» Data for this task

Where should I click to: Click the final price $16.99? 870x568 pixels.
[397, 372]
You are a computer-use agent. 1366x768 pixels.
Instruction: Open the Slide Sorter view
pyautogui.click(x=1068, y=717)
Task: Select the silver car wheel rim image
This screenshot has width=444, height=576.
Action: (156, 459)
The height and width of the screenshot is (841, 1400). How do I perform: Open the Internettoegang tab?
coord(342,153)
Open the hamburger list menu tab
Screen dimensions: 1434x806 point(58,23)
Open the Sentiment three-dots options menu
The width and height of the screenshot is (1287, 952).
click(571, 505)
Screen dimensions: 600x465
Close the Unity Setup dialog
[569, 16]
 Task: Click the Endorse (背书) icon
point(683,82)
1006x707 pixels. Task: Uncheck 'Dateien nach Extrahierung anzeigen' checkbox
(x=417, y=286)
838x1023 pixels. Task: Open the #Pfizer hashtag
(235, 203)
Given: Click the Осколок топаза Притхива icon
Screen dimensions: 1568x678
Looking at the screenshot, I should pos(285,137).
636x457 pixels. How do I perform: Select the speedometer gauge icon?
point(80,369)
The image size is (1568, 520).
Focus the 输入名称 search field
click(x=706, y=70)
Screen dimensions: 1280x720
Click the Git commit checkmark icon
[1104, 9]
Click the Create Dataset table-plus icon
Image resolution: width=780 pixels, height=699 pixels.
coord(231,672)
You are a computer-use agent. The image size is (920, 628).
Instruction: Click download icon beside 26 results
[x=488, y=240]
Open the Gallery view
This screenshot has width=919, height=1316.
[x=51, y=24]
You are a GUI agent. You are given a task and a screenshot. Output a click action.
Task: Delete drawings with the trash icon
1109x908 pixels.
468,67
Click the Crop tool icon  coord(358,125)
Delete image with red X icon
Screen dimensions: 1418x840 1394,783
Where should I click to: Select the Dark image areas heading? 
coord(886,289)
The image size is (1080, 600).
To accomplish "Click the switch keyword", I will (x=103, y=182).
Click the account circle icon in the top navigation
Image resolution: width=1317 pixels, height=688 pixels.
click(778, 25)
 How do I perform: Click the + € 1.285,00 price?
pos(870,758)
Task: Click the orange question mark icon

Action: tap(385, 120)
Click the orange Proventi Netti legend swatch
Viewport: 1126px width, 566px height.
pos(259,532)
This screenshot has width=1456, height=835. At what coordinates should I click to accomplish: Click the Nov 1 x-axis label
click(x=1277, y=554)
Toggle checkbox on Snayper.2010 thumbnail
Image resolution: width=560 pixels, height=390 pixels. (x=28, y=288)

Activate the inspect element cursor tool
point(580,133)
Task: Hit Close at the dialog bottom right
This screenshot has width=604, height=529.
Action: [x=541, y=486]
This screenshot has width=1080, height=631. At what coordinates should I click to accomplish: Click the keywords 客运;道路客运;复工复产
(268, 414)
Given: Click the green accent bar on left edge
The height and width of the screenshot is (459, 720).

» Problem to solve
Reproduce the data in full, precisely as given.

» Reply
Where should I click to: Click the final price $16.99? 870x568 pixels.
[397, 372]
You are a computer-use agent. 1366x768 pixels.
Instruction: Open the Slide Sorter view
pyautogui.click(x=1068, y=717)
Task: Select the silver car wheel rim image
This screenshot has width=444, height=576.
Action: (156, 459)
The height and width of the screenshot is (841, 1400). How do I perform: Open the Internettoegang tab?
coord(342,153)
Open the hamburger list menu tab
Screen dimensions: 1434x806 point(58,23)
Open the Sentiment three-dots options menu
The width and height of the screenshot is (1287, 952).
click(571, 505)
Screen dimensions: 600x465
Close the Unity Setup dialog
[569, 16]
 Task: Click the Endorse (背书) icon
point(683,82)
1006x707 pixels. Task: Uncheck 'Dateien nach Extrahierung anzeigen' checkbox
(x=417, y=286)
838x1023 pixels. Task: Open the #Pfizer hashtag
(235, 203)
Given: Click the Осколок топаза Притхива icon
Screen dimensions: 1568x678
Looking at the screenshot, I should pos(285,137).
636x457 pixels. How do I perform: Select the speedometer gauge icon?
point(80,369)
The image size is (1568, 520).
Focus the 输入名称 search field
click(x=706, y=70)
Screen dimensions: 1280x720
Click the Git commit checkmark icon
[1104, 9]
Click the Create Dataset table-plus icon
Image resolution: width=780 pixels, height=699 pixels.
coord(231,672)
You are a computer-use agent. The image size is (920, 628).
Instruction: Click download icon beside 26 results
[x=488, y=240]
Open the Gallery view
This screenshot has width=919, height=1316.
[x=51, y=24]
You are a GUI agent. You are given a task and a screenshot. Output a click action.
Task: Delete drawings with the trash icon
1109x908 pixels.
468,67
Click the Crop tool icon  coord(358,125)
Delete image with red X icon
Screen dimensions: 1418x840 1394,783
Where should I click to: Select the Dark image areas heading? 
coord(886,289)
The image size is (1080, 600).
To accomplish "Click the switch keyword", I will (x=103, y=182).
Click the account circle icon in the top navigation
Image resolution: width=1317 pixels, height=688 pixels.
click(778, 25)
 How do I perform: Click the + € 1.285,00 price?
pos(870,758)
Task: Click the orange question mark icon

Action: tap(385, 120)
Click the orange Proventi Netti legend swatch
Viewport: 1126px width, 566px height.
pos(259,532)
This screenshot has width=1456, height=835. At what coordinates should I click to accomplish: Click the Nov 1 x-axis label
click(x=1277, y=554)
Toggle checkbox on Snayper.2010 thumbnail
Image resolution: width=560 pixels, height=390 pixels. (x=28, y=288)

Activate the inspect element cursor tool
point(580,133)
Task: Hit Close at the dialog bottom right
This screenshot has width=604, height=529.
Action: [x=541, y=486]
This screenshot has width=1080, height=631. At what coordinates should I click to accomplish: Click the keywords 客运;道路客运;复工复产
(268, 414)
Given: Click the green accent bar on left edge
The height and width of the screenshot is (459, 720).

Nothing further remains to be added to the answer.